Rep. John D. Dingell (D-Mich.), chairman of the House Energy and Commerce Committee, and Rep. Bart Stupak (D-Mich.), chairman of the oversight and investigations subcommittee, have demanded documents from the EPA and the American Chemistry Council to probe the roles of nine scientists who are serving on EPA panels or have done so in the past. The lawmakers sent a letter to the chemical industry Wednesday, expanding a probe that began earlier this month.
“Americans count on sound science to ensure that consumer products are safe,” Dingell said through a spokesman yesterday. “If industry has undue influence over this science, then the public’s health is endangered.”
Dingell and Stupak want to know how much the chemistry council has paid consultants, lawyers, scientists and a scientific journal in efforts to affect public policy.
“I don’t remember the last time Congress investigated a trade association like this,” said Richard Wiles of the Environmental Working Group, which contends that the chemical industry has stacked EPA panels. “Maybe for the first time, we might find out the extent of industry influence. It’s a landmark investigation and has called into question the ethics of the entire industry.”
Tiffany Harrington, a spokeswoman for the chemistry council, said it supports independent scientific research and it will cooperate with the congressional request.
The lawmakers want to know why the EPA allowed the scientists in question to remain on expert panels but removed a public health scientist, Deborah C. Rice, from a panel at the chemistry council’s request.
Rice chaired an EPA panel last year that reviewed safe levels for deca-BDE, a polybrominated diphenyl ether used as a fire retardant in television casings and other electronics. Deca has been found to cause cancer in mice and is a suspected human carcinogen.
As a toxicologist for the state of Maine, Rice testified before the Maine legislature about the health risks associated with deca. Maine and several other states — and this week, the European Union — have since banned the compound.
After Rice’s panel completed its work, Sharon Kneiss, a vice president of the chemistry council, wrote to the EPA and called Rice “a fervent advocate of banning” deca who “has no place in an independent, objective peer review.” The agency informed Rice that it was removing her from the panel, and it expunged her comments from the official record, even removing them from the EPA Web site.
The Chemistry Council “seems to argue that scientific expertise with regard to a particular chemical and its human health effects is a basis for disqualification from a peer review board,” Dingell and Stupak wrote to EPA Administrator Stephen L. Johnson. “This does not seem sensible on its face.”

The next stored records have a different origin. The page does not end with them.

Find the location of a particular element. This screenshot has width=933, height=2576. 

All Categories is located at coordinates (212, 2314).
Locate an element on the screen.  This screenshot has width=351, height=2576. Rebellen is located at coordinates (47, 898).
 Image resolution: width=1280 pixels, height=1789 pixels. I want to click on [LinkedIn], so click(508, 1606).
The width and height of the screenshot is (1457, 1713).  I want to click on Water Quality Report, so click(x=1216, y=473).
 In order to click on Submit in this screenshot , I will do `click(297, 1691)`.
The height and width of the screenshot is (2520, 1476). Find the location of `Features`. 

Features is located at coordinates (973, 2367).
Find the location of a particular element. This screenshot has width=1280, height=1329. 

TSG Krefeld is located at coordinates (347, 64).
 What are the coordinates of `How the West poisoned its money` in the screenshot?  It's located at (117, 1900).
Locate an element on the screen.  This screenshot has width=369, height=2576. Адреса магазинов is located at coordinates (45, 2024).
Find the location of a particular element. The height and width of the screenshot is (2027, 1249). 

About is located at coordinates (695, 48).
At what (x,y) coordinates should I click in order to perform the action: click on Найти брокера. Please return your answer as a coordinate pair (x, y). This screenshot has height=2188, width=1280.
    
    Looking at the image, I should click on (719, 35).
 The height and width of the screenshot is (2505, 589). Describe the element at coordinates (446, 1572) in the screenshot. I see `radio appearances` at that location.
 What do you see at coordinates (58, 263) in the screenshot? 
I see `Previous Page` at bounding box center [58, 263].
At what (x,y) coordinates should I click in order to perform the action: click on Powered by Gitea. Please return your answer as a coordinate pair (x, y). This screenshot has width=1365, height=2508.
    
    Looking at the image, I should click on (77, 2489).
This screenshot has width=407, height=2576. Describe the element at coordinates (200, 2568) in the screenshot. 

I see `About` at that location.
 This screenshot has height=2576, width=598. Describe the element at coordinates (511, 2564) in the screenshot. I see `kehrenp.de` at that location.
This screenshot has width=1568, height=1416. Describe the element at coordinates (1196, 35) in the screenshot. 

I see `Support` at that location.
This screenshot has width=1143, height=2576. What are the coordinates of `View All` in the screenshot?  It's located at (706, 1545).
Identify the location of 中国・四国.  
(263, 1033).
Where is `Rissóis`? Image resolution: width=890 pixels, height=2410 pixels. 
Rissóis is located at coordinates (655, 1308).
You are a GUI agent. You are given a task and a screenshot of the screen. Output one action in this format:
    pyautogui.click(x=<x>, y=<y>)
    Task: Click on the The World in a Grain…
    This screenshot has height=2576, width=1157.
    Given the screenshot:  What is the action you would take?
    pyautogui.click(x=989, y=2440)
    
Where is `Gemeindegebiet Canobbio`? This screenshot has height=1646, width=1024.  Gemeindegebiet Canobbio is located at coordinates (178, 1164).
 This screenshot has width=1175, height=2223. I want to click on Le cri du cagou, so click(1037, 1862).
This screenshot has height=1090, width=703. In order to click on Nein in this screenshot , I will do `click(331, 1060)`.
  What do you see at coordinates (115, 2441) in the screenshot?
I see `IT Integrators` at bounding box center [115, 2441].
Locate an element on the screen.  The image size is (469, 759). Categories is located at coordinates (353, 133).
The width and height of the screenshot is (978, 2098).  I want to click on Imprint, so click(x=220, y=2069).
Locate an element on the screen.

At the same time, the EPA has allowed at least nine scientists who have received funding from chemical makers or expressed similar opinions about particular chemical compounds to remain on review panels, Dingell and Stupak wrote.
Among those scientists is Dale Sickles, who serves on a panel reviewing acrylamide. He received $93,000 from the manufacturer of the compound and $230,000 from its marketer. “I’ve been totally transparent throughout the process,” Sickles said yesterday.
Four other scientists reached yesterday said that industry funding never influenced their research. Scientists invited to participate in review panels are asked to disclose any conflicts or perceived conflicts. EPA guidelines say that conflicts do not automatically disqualify an expert but that the agency should make sure the panel has a balance of viewpoints.
Timothy Lyons, an EPA spokesman, said privacy issues prevent the agency from commenting on Rice or the scientists singled out by the congressional investigation. But the agency followed procedures in selecting panel members, he said.
Rice, who has declined to comment, has become a cause celebrity among Bush administration critics, who say her case is symbolic of undue industry influence in public health regulation under President Bush.
“This is an administration that has put corporate interests before public health and safety, and ideological zealotry before sound science,” Dingell said. “This disturbing pattern extends to EPA’s peer review panels.”